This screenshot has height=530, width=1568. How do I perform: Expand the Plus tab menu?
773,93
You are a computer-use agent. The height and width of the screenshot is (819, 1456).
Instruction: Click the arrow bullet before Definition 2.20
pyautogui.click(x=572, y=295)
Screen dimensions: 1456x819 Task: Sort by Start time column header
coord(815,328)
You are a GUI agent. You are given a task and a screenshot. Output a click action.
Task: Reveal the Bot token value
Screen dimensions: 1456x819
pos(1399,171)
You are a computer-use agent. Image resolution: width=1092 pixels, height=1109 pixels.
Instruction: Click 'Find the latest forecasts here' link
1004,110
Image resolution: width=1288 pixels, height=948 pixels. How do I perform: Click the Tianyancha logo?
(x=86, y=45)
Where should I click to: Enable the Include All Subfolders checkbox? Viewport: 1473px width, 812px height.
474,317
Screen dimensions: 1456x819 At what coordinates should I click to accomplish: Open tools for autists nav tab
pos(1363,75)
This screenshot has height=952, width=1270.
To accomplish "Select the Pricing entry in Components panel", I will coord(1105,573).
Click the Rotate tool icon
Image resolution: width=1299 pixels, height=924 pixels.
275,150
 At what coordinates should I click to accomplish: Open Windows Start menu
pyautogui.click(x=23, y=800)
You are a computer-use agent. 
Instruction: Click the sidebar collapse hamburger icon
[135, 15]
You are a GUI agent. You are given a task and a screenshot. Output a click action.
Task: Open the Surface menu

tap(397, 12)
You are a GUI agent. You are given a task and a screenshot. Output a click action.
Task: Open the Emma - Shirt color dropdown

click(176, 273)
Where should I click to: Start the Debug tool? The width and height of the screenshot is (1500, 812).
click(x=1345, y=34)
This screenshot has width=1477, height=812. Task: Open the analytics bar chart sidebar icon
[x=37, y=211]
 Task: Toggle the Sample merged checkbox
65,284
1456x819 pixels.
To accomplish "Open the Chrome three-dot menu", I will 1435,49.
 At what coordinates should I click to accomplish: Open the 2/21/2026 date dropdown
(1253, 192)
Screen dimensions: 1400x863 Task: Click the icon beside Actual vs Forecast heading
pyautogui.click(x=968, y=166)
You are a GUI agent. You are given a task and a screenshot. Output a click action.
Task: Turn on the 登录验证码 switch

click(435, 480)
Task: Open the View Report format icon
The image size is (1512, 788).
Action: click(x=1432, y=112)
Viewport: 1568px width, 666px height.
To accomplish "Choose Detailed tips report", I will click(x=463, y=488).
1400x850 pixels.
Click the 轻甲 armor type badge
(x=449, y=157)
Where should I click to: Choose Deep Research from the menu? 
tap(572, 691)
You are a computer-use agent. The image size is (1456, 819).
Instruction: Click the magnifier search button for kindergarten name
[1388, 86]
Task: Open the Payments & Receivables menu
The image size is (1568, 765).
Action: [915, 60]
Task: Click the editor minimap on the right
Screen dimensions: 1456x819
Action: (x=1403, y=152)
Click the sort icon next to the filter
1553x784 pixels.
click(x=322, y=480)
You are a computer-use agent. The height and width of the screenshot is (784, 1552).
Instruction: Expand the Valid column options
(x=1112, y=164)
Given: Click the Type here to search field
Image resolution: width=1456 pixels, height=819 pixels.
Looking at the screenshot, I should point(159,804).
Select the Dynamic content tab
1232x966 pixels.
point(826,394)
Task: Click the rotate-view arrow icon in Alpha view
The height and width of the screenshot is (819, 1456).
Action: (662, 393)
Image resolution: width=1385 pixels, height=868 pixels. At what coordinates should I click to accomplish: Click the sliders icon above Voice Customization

========================================

Copy the lines above exactly. Start with the line containing "Task: Click the editor minimap on the right", end with the line containing "is (784, 1552).", and include both.

Task: Click the editor minimap on the right
Screen dimensions: 1456x819
Action: (x=1403, y=152)
Click the sort icon next to the filter
1553x784 pixels.
click(x=322, y=480)
You are a computer-use agent. The height and width of the screenshot is (784, 1552).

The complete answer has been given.